Friday, July 27, 2012

Sesame Street Figures "Palisades-Style" Grover and Oscar

So there was this great company called Palisades Toys. They made some great collectible toys including the Muppets before they went out of business in 2006. I have many of the figures in my office, except for several hard to find figures or way unbelievably expensive figures (they have all gone up in value). One of the Muppets I didn't have was part of Dr. Teeth's Electric Mayhem band, Zoot the saxophone player. Back in January I decided to make one. I looked online for some ideas and found a light as air modelling compound that air dries called Cloud Clay. So, I embarked on making one, I even took pictures of the process. After I sculpted it, I painted it using acrylic paint. Unfortunately, I had a file issue that corrupted all the photos between January and March on my tablet. But here are a couple photos of the finished product.




The problem was when it dries it sort of puffs up, softening any detail you have sculpted into it.
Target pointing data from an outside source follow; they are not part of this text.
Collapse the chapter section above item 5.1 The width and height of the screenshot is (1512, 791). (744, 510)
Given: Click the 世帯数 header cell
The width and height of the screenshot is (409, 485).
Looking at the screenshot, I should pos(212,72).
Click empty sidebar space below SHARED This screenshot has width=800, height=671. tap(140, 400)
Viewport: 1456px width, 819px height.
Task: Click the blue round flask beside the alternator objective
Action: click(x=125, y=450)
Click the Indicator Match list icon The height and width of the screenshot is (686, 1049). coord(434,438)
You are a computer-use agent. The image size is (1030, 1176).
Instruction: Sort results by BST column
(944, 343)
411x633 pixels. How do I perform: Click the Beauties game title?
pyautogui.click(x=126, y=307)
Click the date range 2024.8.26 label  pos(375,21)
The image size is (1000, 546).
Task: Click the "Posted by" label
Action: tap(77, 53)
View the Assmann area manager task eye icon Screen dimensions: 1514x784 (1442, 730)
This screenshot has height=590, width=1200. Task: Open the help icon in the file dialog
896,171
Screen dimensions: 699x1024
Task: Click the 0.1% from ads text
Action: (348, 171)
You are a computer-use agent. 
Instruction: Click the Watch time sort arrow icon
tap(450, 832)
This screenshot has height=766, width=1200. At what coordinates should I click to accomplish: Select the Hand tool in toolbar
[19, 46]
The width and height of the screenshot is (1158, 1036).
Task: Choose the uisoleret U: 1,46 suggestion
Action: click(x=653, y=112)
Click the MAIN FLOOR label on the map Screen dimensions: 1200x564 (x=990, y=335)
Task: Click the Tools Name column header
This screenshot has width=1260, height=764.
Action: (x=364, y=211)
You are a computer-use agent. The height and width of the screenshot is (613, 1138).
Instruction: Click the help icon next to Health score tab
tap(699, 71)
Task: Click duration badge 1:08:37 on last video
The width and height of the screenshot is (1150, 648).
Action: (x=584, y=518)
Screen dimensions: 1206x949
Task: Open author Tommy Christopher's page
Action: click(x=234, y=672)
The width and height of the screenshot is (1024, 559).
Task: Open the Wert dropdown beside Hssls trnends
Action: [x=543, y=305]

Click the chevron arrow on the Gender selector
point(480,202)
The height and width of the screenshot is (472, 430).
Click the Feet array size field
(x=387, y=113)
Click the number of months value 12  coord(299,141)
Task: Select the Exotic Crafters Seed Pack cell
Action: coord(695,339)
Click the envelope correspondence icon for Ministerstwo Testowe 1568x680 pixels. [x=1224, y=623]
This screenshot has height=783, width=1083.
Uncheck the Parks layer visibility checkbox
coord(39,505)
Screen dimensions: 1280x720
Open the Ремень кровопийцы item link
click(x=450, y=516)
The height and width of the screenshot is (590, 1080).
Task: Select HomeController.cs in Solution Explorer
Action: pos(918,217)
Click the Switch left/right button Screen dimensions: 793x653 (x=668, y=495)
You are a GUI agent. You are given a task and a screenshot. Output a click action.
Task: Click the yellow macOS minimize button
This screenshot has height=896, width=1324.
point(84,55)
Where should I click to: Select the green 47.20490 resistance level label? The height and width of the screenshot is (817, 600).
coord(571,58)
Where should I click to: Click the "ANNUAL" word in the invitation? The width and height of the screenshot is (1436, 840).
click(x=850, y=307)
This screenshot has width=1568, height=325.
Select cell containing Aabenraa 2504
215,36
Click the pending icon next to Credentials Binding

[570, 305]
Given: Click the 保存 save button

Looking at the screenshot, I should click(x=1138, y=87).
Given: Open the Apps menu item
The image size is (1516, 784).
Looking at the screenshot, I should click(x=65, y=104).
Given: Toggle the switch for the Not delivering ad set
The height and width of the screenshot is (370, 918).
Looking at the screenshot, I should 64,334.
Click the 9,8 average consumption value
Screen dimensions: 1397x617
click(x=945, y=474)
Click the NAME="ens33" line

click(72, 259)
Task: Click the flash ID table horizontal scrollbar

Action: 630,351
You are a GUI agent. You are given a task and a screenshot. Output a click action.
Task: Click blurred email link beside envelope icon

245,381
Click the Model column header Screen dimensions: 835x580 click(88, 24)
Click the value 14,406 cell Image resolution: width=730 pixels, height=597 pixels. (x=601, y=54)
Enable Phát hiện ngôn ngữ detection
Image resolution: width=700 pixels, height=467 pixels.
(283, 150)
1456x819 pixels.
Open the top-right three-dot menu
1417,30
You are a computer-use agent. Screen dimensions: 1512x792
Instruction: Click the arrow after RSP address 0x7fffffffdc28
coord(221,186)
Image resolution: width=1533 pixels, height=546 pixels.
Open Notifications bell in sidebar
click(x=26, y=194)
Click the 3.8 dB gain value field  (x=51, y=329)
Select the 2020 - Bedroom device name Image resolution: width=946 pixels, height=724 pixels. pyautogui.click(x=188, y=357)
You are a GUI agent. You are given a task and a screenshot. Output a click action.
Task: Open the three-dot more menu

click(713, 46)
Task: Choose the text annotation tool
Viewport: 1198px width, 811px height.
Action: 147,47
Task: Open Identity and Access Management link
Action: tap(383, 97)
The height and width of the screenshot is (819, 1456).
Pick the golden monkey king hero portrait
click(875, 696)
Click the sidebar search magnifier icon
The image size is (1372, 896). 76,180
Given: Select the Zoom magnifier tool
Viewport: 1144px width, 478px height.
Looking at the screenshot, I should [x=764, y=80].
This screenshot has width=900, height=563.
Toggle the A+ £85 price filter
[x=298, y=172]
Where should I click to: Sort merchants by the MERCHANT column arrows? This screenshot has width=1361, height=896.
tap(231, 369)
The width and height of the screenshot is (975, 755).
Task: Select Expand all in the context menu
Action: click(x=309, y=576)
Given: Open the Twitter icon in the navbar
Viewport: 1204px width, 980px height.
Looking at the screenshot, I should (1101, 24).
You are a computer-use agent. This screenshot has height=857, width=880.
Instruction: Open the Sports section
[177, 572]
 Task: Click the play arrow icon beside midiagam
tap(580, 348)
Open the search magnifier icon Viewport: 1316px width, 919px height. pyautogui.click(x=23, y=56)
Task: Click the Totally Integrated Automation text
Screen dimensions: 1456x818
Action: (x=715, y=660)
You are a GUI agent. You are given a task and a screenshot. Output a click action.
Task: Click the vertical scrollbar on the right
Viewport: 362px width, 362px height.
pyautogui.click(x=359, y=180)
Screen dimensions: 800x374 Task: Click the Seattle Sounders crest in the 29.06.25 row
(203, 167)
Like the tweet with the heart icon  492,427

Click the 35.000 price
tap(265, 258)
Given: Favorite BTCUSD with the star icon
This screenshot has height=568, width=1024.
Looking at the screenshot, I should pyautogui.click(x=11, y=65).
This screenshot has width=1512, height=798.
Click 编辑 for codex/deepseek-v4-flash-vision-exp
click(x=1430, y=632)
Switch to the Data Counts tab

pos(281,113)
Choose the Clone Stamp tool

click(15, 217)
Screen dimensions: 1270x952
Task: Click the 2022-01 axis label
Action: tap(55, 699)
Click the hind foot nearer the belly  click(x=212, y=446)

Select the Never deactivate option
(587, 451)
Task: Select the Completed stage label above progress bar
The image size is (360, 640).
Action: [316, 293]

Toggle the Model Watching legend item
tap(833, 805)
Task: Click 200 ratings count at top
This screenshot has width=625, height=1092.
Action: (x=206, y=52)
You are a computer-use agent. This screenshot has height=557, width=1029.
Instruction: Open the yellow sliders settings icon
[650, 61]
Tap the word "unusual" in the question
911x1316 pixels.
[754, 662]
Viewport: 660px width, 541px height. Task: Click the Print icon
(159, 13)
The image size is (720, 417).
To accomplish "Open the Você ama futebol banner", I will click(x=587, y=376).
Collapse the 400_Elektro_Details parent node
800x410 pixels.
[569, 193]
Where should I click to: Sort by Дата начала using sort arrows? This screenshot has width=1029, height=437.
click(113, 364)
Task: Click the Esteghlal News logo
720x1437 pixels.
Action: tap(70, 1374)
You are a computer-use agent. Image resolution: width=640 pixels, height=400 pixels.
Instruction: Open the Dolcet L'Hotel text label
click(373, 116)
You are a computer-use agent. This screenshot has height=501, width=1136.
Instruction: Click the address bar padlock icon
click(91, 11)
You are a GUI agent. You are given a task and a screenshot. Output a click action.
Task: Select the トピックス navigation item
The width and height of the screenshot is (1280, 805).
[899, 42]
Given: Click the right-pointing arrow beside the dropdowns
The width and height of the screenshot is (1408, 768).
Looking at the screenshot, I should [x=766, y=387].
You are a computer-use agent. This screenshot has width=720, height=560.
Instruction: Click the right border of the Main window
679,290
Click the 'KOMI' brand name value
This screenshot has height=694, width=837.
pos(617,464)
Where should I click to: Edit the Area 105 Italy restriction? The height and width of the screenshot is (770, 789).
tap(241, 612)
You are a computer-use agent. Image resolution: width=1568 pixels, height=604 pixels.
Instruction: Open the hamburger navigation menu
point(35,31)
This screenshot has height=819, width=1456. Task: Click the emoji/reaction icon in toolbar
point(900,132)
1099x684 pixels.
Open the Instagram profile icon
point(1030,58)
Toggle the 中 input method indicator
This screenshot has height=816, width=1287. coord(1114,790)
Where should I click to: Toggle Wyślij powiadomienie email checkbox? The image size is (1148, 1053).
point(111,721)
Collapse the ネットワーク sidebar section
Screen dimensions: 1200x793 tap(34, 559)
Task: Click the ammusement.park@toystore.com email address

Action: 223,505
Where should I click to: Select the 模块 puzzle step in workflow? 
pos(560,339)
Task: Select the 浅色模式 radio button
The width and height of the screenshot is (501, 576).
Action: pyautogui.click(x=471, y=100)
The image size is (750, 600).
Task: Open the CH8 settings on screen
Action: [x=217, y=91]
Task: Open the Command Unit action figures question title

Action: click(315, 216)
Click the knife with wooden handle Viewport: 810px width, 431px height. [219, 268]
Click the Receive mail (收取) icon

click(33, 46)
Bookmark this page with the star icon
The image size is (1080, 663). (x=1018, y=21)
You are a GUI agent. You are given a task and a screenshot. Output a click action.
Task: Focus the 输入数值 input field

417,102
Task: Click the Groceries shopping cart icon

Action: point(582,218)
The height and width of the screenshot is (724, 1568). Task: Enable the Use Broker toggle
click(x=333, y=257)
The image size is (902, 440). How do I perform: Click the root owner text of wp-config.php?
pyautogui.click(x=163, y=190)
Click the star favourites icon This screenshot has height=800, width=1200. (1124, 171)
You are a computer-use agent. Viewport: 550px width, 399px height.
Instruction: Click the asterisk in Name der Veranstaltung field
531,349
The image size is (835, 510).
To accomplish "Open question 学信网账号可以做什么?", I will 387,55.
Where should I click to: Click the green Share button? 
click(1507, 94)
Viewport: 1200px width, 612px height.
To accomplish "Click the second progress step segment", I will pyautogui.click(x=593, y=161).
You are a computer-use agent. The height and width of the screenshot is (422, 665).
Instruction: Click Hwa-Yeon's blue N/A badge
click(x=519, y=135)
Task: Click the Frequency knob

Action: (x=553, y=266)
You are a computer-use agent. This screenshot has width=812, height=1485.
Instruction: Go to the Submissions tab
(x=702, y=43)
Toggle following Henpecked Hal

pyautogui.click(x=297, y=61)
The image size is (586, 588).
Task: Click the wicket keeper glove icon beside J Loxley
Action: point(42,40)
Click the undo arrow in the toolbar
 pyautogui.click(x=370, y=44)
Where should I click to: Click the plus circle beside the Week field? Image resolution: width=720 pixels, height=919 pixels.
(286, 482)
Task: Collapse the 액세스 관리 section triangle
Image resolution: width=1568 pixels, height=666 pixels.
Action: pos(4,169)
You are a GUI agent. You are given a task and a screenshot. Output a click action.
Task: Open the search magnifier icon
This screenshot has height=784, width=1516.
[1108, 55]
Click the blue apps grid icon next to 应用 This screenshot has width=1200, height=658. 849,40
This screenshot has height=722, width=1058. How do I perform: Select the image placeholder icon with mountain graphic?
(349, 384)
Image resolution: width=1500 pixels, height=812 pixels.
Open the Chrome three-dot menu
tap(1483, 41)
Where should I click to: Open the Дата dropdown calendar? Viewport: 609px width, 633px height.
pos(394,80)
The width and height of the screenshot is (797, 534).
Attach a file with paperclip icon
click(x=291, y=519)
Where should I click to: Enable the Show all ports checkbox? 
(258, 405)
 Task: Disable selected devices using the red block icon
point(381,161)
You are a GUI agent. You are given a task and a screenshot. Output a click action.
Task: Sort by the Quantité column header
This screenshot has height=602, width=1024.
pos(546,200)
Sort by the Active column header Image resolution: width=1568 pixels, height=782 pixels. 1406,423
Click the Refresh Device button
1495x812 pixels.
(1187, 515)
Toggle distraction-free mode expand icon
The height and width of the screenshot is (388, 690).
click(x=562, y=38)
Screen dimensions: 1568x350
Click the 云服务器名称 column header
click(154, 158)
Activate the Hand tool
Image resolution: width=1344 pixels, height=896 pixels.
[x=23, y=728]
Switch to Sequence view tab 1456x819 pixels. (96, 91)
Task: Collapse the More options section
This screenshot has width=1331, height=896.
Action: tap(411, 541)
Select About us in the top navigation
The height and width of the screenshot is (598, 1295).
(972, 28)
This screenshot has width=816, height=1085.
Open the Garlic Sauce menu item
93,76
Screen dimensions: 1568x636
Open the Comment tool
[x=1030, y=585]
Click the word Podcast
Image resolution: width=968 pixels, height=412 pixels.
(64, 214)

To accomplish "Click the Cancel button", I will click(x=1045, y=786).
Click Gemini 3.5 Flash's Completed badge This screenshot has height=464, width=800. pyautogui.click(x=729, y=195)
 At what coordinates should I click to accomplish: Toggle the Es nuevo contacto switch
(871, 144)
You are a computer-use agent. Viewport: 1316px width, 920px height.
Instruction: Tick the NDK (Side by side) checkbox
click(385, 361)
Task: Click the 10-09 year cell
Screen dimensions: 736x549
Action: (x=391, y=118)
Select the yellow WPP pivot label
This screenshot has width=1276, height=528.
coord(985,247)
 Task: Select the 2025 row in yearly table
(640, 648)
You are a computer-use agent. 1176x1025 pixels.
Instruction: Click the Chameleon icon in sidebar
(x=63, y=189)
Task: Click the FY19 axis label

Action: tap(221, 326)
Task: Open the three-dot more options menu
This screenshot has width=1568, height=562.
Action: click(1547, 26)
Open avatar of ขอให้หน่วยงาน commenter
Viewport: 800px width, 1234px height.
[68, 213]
So, while I was somewhat happy with Cloud Clay "Zoot", I wasn't ready to make any more figures. That is, until I ran across a post on Lance Cardinal's blog. I found his blog awhile ago and loved the Palisades-size Muppet Theater he designed and built. You can see all about it here. Every once in awhile I'll go check out what he is working on, great artist, great maker of cool stuff.

That's when I saw Wembly. His post, here, of how he created a Palisades-style head of a Fraggle, one of the "Muppet" extended family Palisades hadn't gotten to yet. After reading his process using Polymer Clay, which I had never heard of, I was inspired to say the least.

I decided I would try to make Grover. About the time Palisades closed, they were planning on doing a run of Sesame Street figures. They had however made a Super Grover which they released at San Diego Comic Con. You can see a photo of the figure here at Muppet Central. You can still find Super Grover online at eBay and others, but he runs about $200. Too steep for my wallet, but I had always wanted one. That's why I chose him.  His construction went so much smoother than I thought, I started immediately working on an Ernie head and Oscar the Grouch. In just a few days, I finished both Grover and Oscar, painting them both. Polymer clay is sort like moldable PVC and then you bake it for it to set. Then you can paint it with acrylic paints. What follows are several photos I took of the process.

Grover's head takes shape.

I used 20 gauge wire for some stability in Grover's legs, arms and neck/head.


It took little effort to get him to stand correctly, with no assistance.


Grover's Cooking!

I really like the unpainted sculptures....a lot!

The start of Oscar's head, no detail.

Ernie has gotten shelved, since I think his head is too wide and his nose should be rounder.

I baked Oscar's trashcan separately.

I started baking Oscar with his trashcan, but there seemed to be some wisps of smoke, so I removed the previously cooked trash can.

Oscar and Grover baked and ready for painting.

These are a couple Palisades Toys (Gonzo and Beaker) which I used for sizing and comparison.

Grover's base paint was dark blue, filling in all the cracks I detailed.

Oscar wants in.

Oscar's in his can and ready for his close-up. I eventually worked more on his pupils.

Here they both are and ready to go up on my shelf.
So, I am very happy with Polymer Clay and how it doesn't change size when it bakes allowing great detail to be made in my sculpts. I am going to probably work on Ernie and Bert next, and someday work on Big Bird, The Count, Snuffleupagus, Harry the Monster and Cookie Monster! As for Ernie, I also plan on doing two versions, one regular and one in his tub with his rubber duckie and bubble overflowing.